O Escritório de Comércio dos EUA (USTR) propôs a imposição de tarifas de 25% sobre produtos brasileiros, uma medida considerada mais severa que as anunciadas anteriormente e com potencial para moldar discursos eleitorais no Brasil. A decisão, fundamentada em uma investigação iniciada em 2025, ocorre mesmo após o Brasil apresentar argumentos e explicações detalhadas sobre as práticas comerciais questionadas, como o sistema PIX e a queda no desmatamento.
A investigação do USTR, que começou antes mesmo do fortalecimento das relações diplomáticas entre os presidentes Donald Trump e Luiz Inácio Lula da Silva, aponta para práticas consideradas "irrazoáveis" por parte do Brasil.
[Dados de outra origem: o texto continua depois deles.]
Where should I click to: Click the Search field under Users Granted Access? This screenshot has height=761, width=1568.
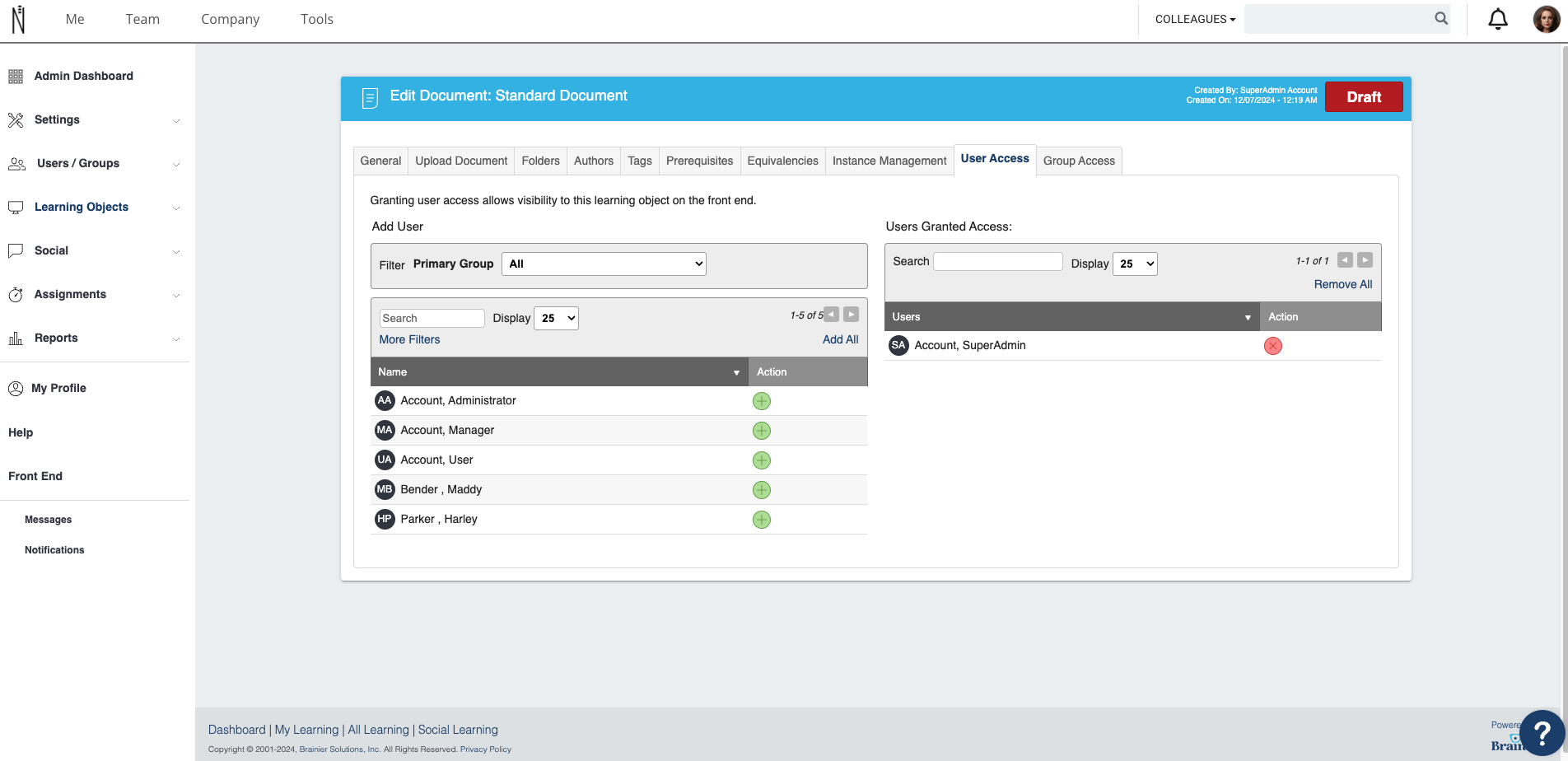[x=998, y=261]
Apesar das alegações brasileiras, que incluíram dados científicos sobre a redução do desmatamento e números sobre a ampliação da bancarização com o PIX, as autoridades americanas parecem ter desconsiderado as explicações.
Questões como o tempo de registro de patentes e a tarifa de entrada de etanol dos EUA no Brasil também foram abordadas. A decisão do USTR incluiu críticas a medidas judiciais contra empresas de tecnologia e a retirada do ar da plataforma X, ambas ações tomadas pelo Supremo Tribunal Federal (STF).
O Brasil dispõe de poucas vias para contestar a decisão nos próximos dias. Exportadores podem solicitar modulação das tarifas, e há a possibilidade de apelação à justiça dos EUA ou de ampliação da queixa na Organização Mundial do Comércio (OMC). O governo brasileiro também pode considerar medidas de reciprocidade por meio da Câmara de Comércio Exterior (Camex).
A iniciativa americana sinaliza um possível retrocesso nas relações bilaterais, com especulações sobre influências ideológicas por trás das decisões do USTR e do Departamento de Estado, em um contexto que pode envolver conexões com grupos que se reuniram com a família do ex-presidente Jair Bolsonaro. A medida é prejudicial ao setor produtivo brasileiro e deve ser um tema central nos debates eleitorais de direita e esquerda até agosto, dificultando uma resolução rápida e minimizando o impacto econômico.